After her meeting with Prime Minister Dr. Edouard Girente, vice president of the World Bank for Eastern and Southern Africa, Dr Victoria Kwakwa, gave fullsome responses to questions from the gathered journalists, yet her answers, while informative, also served to increase curiosity. That may be the challenge of breaking down complex economic issues for a news agenda.
Any journalist who would not wish to have been a fly on the wall, eavesdropping on the discussions between prime minister Ngirente, and Dr Kwakwa and both their respective teams, is probably in the wrong trade.
In Kigali to have that conversation, and to attend the 60th anniversary of the Rwanda Central Bank, Dr Kwakwa, and the prime minister had what she described as a “fruitful” “robust” discussion, on a range of issues.

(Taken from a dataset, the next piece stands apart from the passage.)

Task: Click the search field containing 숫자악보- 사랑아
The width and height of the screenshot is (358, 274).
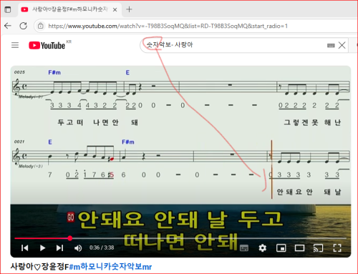Action: [x=234, y=45]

The body language alone, will surely have spoken volumes to that fly on the wall. Two African economists, one, Dr Victoria Kwakwa, representing the World Bank, the other, Dr. Edouard Ngirente, representing an African government, as prime minister. On what did they agree, and where, if anywhere did they part company?

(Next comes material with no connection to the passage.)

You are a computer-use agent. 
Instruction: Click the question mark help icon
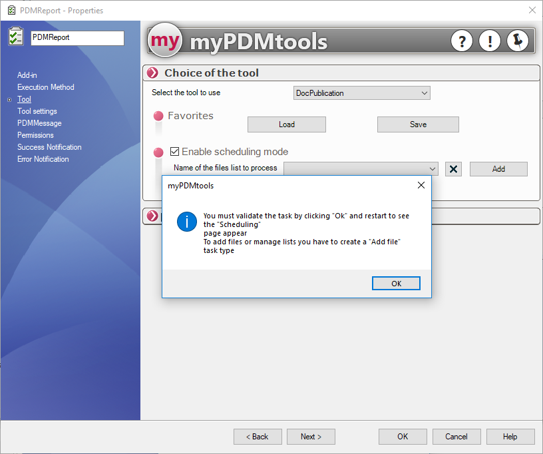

From Dr Kwakwa’s responses, however, it seems there was convergence on most, if not all points.
“I am glad to be here in Kigali again, to see the progress that Rwanda is making making and how our partnership is contributing to it.” Dr Kwakwa informed the journalists.
“I had a fruitful discussion with the prime minister, we touched on our partnership and how we are delivering together. We were successful in delivering and getting approval for all the projects that were planned to go to our board this year, and we’ve been able to implement the projects in the portifolio well, and have a healthy disbursement ratio…” she added.
According to Dr Kwakwa, the discussion touched on almost all areas of development. The provision of energy, agriculture, education and training, financial inclusion, to name but a few.
It is perhaps in the nature of the discipline that you will rarely find optimism in economists, so, when the dignified, measured, quietly spoken, Kwakwa, speaks about a country’s developmental progress with obvious enthusiasm, that country must be doing unusually well.
One of the outstanding achievements on which Rwanda scores highly, to the extent that development organisations, like the World Bank, have arrived at the “lessons from Rwanda” moment, is access to electricity.
The country has a dream of connecting every institution, and every household to electricity, and it is a dream during which they have clearly not been sleeping, and which is becoming a reality at a remarkable pace.
In 2009, household access to electricity, was at 6%. Fifteen years later, by March of this year, the figure had risen to 75%. The government might be forgiven for allowing itself a moment for a pat on the back, but not a bit of it.
“This was an opportunity to discuss not only the progress we have made, but also to evaluate what has not worked as we would have wished, and how we can best proceed with the next goals” explained the Minister of State state in charge of the treasury, Richard Tusabe.
No such meeting can of course, fail to address budgetary contraints, and an important of the discussion, was on replenishing the World Bank’s International Development Association (IDA), which was set up to provide affordable loans, to low income countries, like Rwanda. On that too, Dr Kwakwa expressed her appreciation for Dr Ngirente’s attendance at a recent summit in the Kenya capital of Nairobi, to discuss the replenishment of IDA.